The common progression for the WC program was attendance four hours per day, five days per week that advanced to six and then eight hours per day for a total of four to six weeks. Discharge occurred when the physical therapist and referring physician agreed that individualized, established goals had been achieved.

Data regarding the patient’s self-reported disability and pain were gathered using the Oswestry Low Back Pain Questionnaire, the short-form McGill Pain Question-naire, and an 11-point visual analog scale (VAS). These questionnaires were completed during the intake FCE and at discharge from the WC program.

Data collection regarding the clinician’s assessment of functional limitations using performance-based functional tests were completed weekly and at discharge. The tests comprised a floor-to-waist lift (measured for Physical Demand Characteristic Level (PDL) criteria) and 20 FCE standardized tests for workplace tolerance involving non-material-handling tasks.
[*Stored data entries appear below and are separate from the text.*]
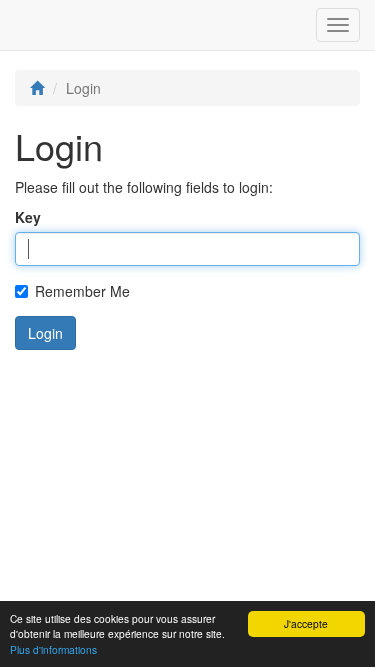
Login (45, 333)
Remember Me (82, 291)
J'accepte (306, 623)
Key (28, 217)
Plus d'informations (53, 649)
All self-reported functional score averages improved. The improvement in lumbar disability and VAS were significant, but the McGill scores reflected no change in patient concerns regarding pain. The raw PDL scores also improved for patient ability to lift more weight at WC discharge.

Forty-one percent of patients achieved the established PDL goal, and 64 percent met their workplace tolerance goals.


The primary finding of this study was that despite continued concern about pain complaints, patients can have decreased perceived disability and pain intensity as well as improved performance for work-related tasks using a WC program.


Hart, D., Kirk, M., Howar, J., Mongeon, S. “Association between clinician-assessed lifting ability and workplace tolerance and patient self-reported pain and disability following work conditioning.” Work. 2007; 28:111-119.